#### Task requirements
Copy, pictures aside: the lines below from the one that holds "Where should I" through the final line of the listing, both ends included, exactly as they are and nothing else.

#### Information supplied
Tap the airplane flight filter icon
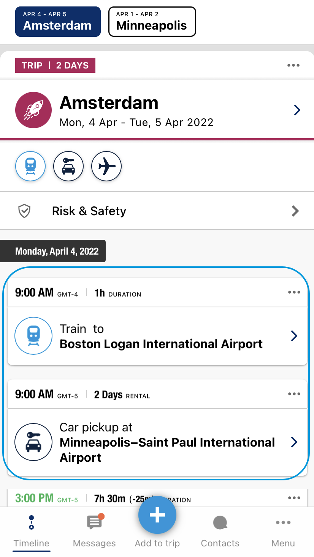This screenshot has height=557, width=314. point(106,166)
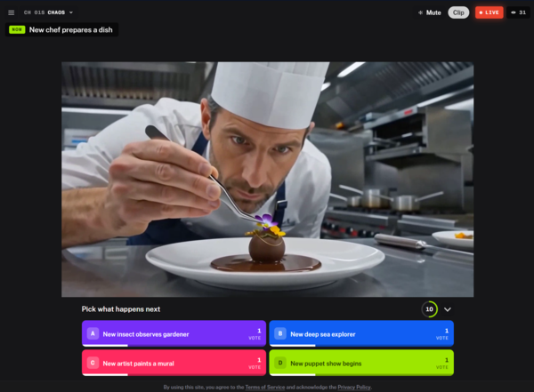Click the letter A option badge

(x=93, y=333)
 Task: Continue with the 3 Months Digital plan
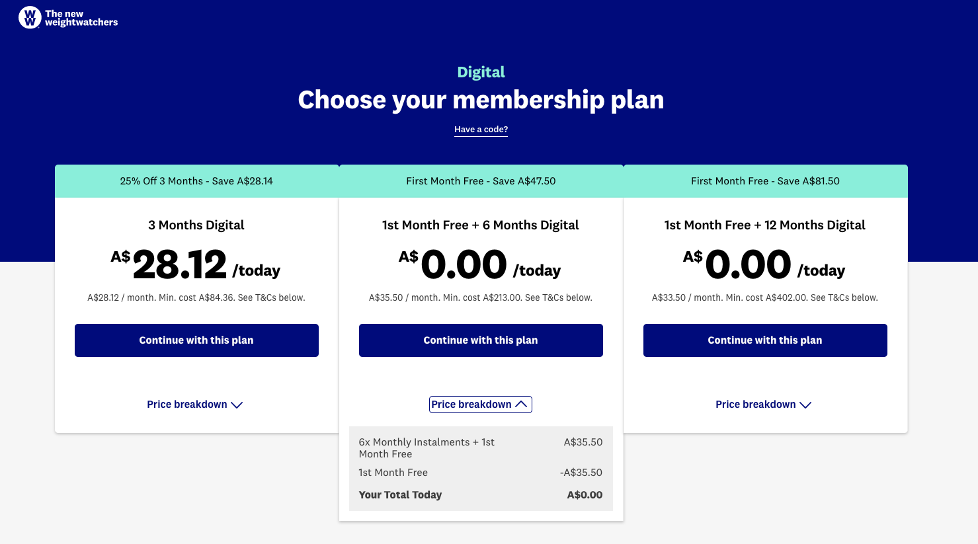tap(196, 340)
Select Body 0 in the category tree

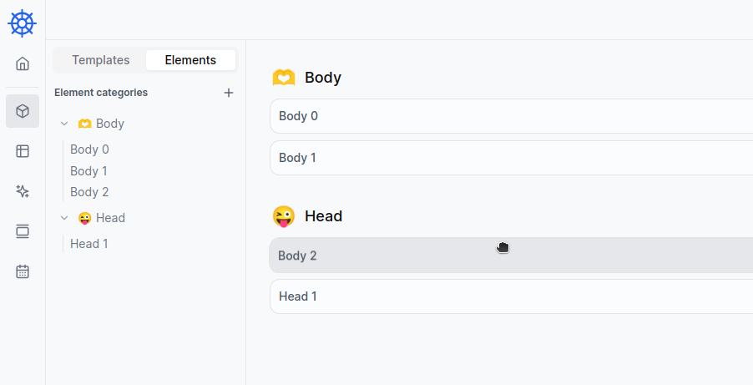[89, 149]
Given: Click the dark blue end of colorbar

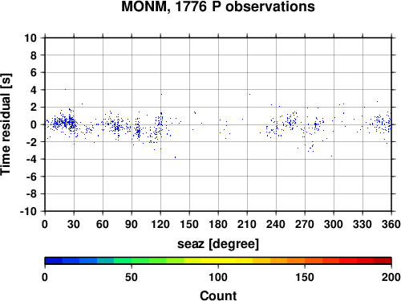Looking at the screenshot, I should coord(54,261).
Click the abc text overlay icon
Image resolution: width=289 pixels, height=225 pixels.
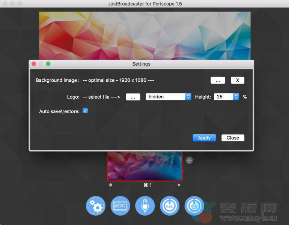pyautogui.click(x=120, y=206)
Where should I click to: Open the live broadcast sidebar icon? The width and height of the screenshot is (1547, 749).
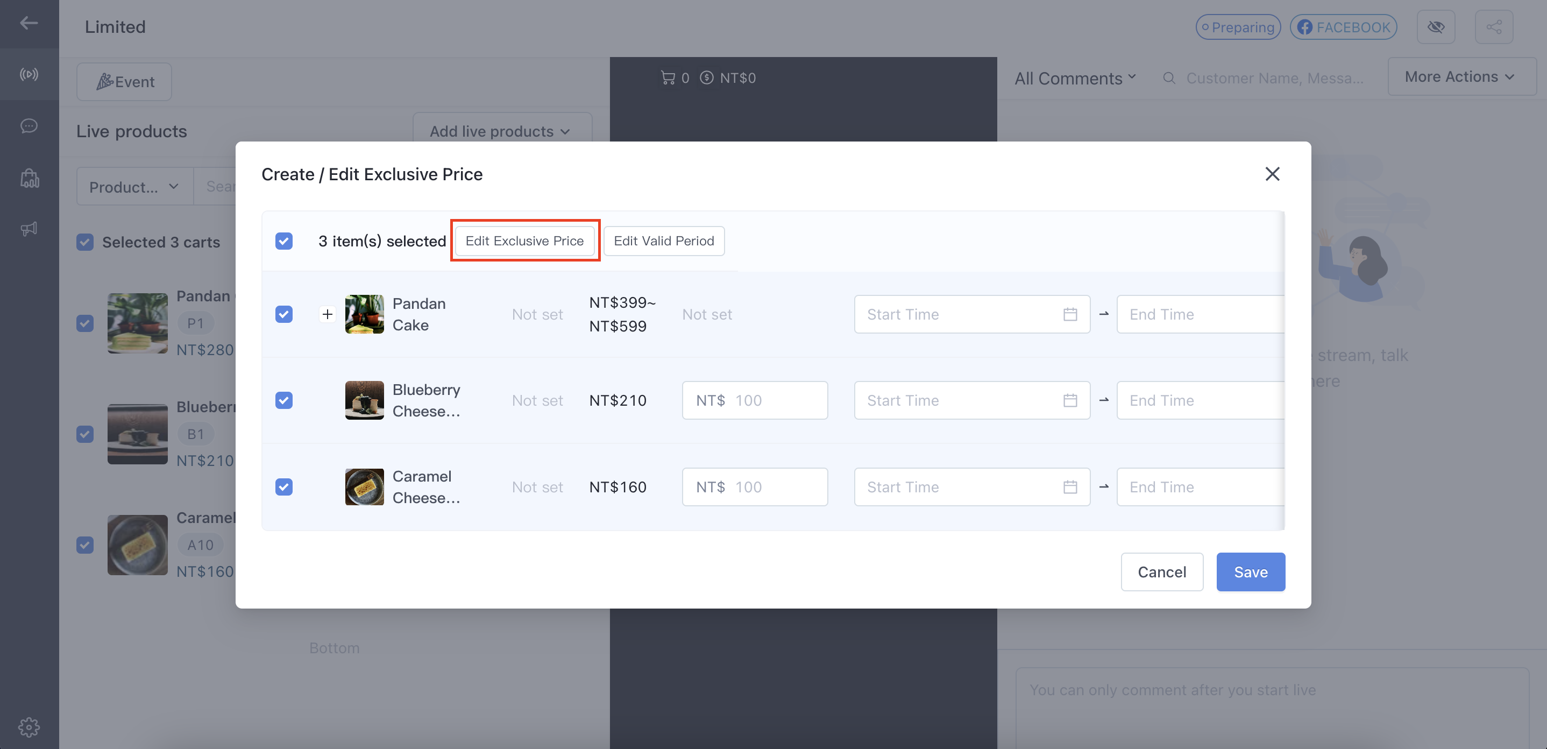pos(29,74)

#### Answer box
Where should I click to: Open the live broadcast sidebar icon? The width and height of the screenshot is (1547, 749).
pos(29,74)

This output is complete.